Two reports were published over the past week that merit note to unravel a mystery of multiple myeloma. Both reports provided summaries and details of research done at Roswell Park Comprehensive Cancer Center that has provided new insights into Multiple Myeloma.

The first report was published in the journal Nature Communications and makes for an interesting but difficult read.

The second report comes directly from Roswell Park and it translates the journal article in Nature in language that we, patients, can readily understand.

The second report starts with a historical note:

“In 1873, Russian doctor J. von Rusitzky coined the term "multiple myeloma" after finding eight different types of bone marrow tumors in a single patient.” [emphasis added]

In “Myeloma 101” we learn, “Multiple myeloma is a cancer of the plasma cell, a type of white blood cell present in the bone marrow that makes antibodies to fight infection. In patients with myeloma, plasma cells proliferate too rapidly, crowding out healthy cells and causing painful areas of bone damage called osteolytic lesions.”

The question as to why these cancerous cells cause painful bone disease in some, but not in other, areas of the body has remained unanswered over the past century and a half. The researchers at Roswell Park have now provided a molecular and biological explanation that  “different myeloma clones can be present in a single patient and linking these distinct genetic changes in myeloma cells to the development of myeloma bone disease.”

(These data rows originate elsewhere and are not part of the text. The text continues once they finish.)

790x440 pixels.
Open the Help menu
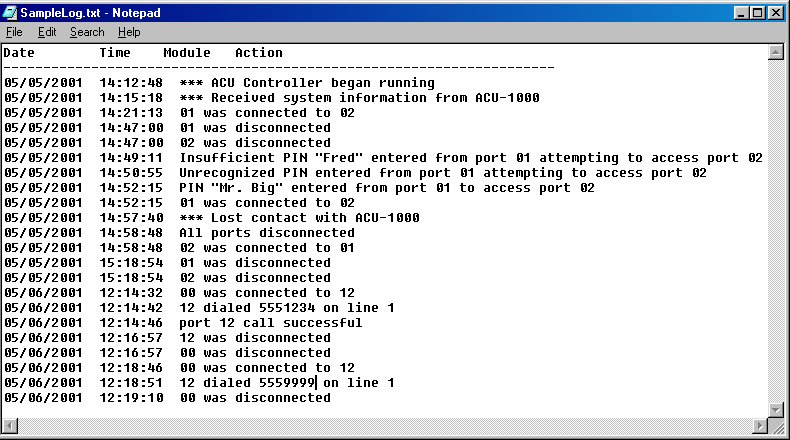pos(129,32)
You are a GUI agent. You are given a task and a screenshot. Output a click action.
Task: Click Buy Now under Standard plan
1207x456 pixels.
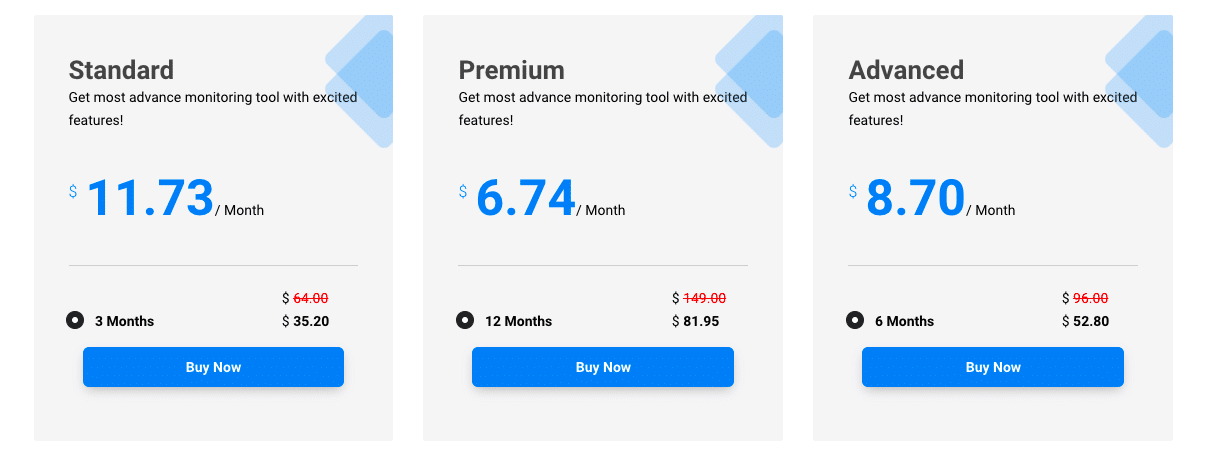(213, 367)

We (patients) will, most likely, remember the process of our myeloma diagnosis all too well: bloodwork, a bone marrow biopsy aspirated from our hipbone and a PET/CT scan to confirm the presence of bone lesions.

The researchers at Roswell Park went one step further - pulling bone/bone marrow samples directly from the areas where bone lesions were present, guided by the information from the scans. Several hundred thousand cells, obtained from the sites of bone lesions were then analyzed using “a laboratory technique that can identify treatment-resistant clones and subpopulations responsible for metastatic spread.”

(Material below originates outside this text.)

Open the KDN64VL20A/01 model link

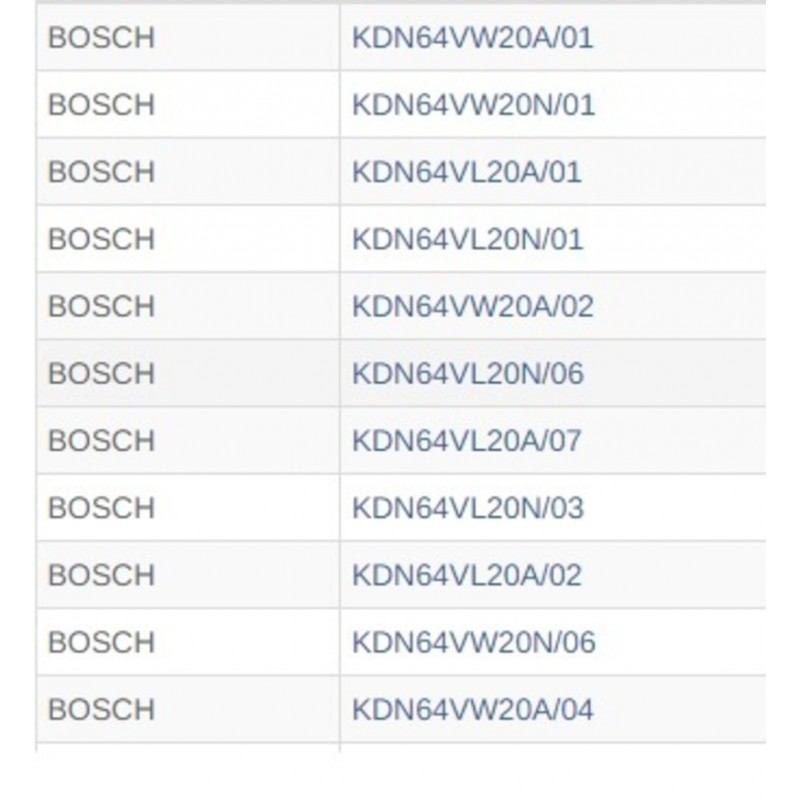tap(467, 172)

Analysis of these samples revealed the following:

• “Myeloma cells from different locations in the same patient are genetically different, especially in patients with relapsed disease.”
• “… subclusters of malignant myeloma cells that overexpressed genes associated with proliferation and oxidative phosphorylation [Phosphorylation is the most common mechanism of regulating protein function and transmitting signals throughout the cell.], two hallmarks of cancer associated with poorer outcomes.”
• “… analyses of individual malignant plasma cells after the patients completed myeloma therapy, [showed] genetic changes in the malignant plasma cells that remained after therapy—changes likely associated with treatment resistance—[this may] also identify new strategies to eradicate treatment resistance in the future.”
• “In addition to genes that have previously been associated with myeloma, the investigators identified a new gene, LAMP5, that is overexpressed in bone lesions and most likely contributes to disease progression.” This may possibly become a target for future therapies, yet to be developed.
• Qualifying myeloma from bone marrow samples pulled only from the hipbone does not give a complete picture of the disease. The authors noted that it is also important to sample specific bone lesions, based on information from PET/CT imaging, “… to identify treatment-resistant clones, … especially when designing targeted, personalized therapies.” [emphasis added]

Jens Hillengass, MD, the lead investigator is quoted as saying:

 "If we want to cure myeloma, then we need to include whole-body imaging in routine follow-up, because without modern imaging techniques like PET and CT, doctors might underestimate the true extent of the disease." [emphasis added]

On numerous occasions in the past the Myeloma Crowd by HealthTree, has been clear that multiple myeloma is a heterogeneous disease, typically interpreted as “we (patients)  are all different from each other”. But the heterogeneity goes beyond that. The Nature paper is a reminder to ALL of us that our disease is also heterogeneous within ourselves . As patients we need to understand that, most likely,  we have different myelomas in different spots of our system and that these myelomas will change in time driven by genetic reaction to our treatment program.

Let me finish with this quote from one of the papers referenced earlier, “The team's findings enhance the current understanding of multiple myeloma, with implications for the treatment and monitoring of patients with both newly diagnosed and relapsed disease. They highlight the possibility to personalize treatment based on the distinct genetic makeup of myelomas [plural] in each patient, both at initial diagnosis and over time.”